> _STATED EXERCISE_
Rescale the items from the line with "The width and height of the screenshot is (1347, 735)." through the end of the items, and write those lines out again in full, requests included. Multiply every coordinate in the answers by 0.95 and round to whole numbers, with halves rounded up, leaving the requests and their format samples unchanged.

> _INPUT FOR THIS TASK_
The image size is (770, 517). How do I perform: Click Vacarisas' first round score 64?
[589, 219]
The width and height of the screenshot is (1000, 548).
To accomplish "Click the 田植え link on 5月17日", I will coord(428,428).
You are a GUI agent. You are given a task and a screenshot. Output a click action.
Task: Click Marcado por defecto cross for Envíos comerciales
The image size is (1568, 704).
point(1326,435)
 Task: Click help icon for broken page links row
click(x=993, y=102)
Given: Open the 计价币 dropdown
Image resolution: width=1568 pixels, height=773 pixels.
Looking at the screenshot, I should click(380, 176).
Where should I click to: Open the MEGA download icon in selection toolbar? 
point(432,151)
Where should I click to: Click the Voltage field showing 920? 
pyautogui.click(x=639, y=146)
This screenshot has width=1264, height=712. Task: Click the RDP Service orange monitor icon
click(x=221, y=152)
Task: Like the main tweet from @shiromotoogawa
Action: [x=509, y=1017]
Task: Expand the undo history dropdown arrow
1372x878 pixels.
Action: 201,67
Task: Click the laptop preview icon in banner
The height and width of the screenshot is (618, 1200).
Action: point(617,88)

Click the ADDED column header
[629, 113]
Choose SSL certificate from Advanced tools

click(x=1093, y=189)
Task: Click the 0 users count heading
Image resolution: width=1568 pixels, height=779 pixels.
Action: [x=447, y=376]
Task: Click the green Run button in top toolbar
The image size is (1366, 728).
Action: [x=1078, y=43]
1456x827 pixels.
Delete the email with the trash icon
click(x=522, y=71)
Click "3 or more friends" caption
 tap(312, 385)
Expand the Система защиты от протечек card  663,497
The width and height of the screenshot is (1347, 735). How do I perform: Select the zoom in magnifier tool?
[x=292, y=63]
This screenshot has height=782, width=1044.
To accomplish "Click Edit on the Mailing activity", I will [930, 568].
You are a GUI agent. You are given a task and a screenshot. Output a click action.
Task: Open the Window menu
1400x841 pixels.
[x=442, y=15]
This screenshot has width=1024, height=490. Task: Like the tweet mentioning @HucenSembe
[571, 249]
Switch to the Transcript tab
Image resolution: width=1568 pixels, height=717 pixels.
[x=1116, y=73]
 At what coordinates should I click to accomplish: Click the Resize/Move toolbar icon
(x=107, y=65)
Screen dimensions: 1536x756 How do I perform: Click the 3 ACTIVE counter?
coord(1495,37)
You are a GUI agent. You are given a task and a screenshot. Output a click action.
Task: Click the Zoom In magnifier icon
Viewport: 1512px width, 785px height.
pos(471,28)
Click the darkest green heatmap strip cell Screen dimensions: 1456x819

> _OUTPUT FOR THIS EXERCISE_
The width and height of the screenshot is (1347, 735). How do I perform: Select the zoom in magnifier tool?
[x=277, y=60]
This screenshot has height=782, width=1044.
To accomplish "Click Edit on the Mailing activity", I will [884, 540].
You are a GUI agent. You are given a task and a screenshot. Output a click action.
Task: Open the Window menu
1400x841 pixels.
[x=420, y=14]
This screenshot has width=1024, height=490. Task: Like the tweet mentioning @HucenSembe
[542, 237]
Switch to the Transcript tab
Image resolution: width=1568 pixels, height=717 pixels.
[x=1060, y=69]
 At what coordinates should I click to accomplish: Click the Resize/Move toolbar icon
(x=102, y=62)
Screen dimensions: 1536x756 How do I perform: Click the 3 ACTIVE counter?
coord(1420,35)
You are a GUI agent. You are given a task and a screenshot. Output a click action.
Task: Click the Zoom In magnifier icon
Viewport: 1512px width, 785px height.
pos(447,27)
Click the darkest green heatmap strip cell Screen dimensions: 1456x819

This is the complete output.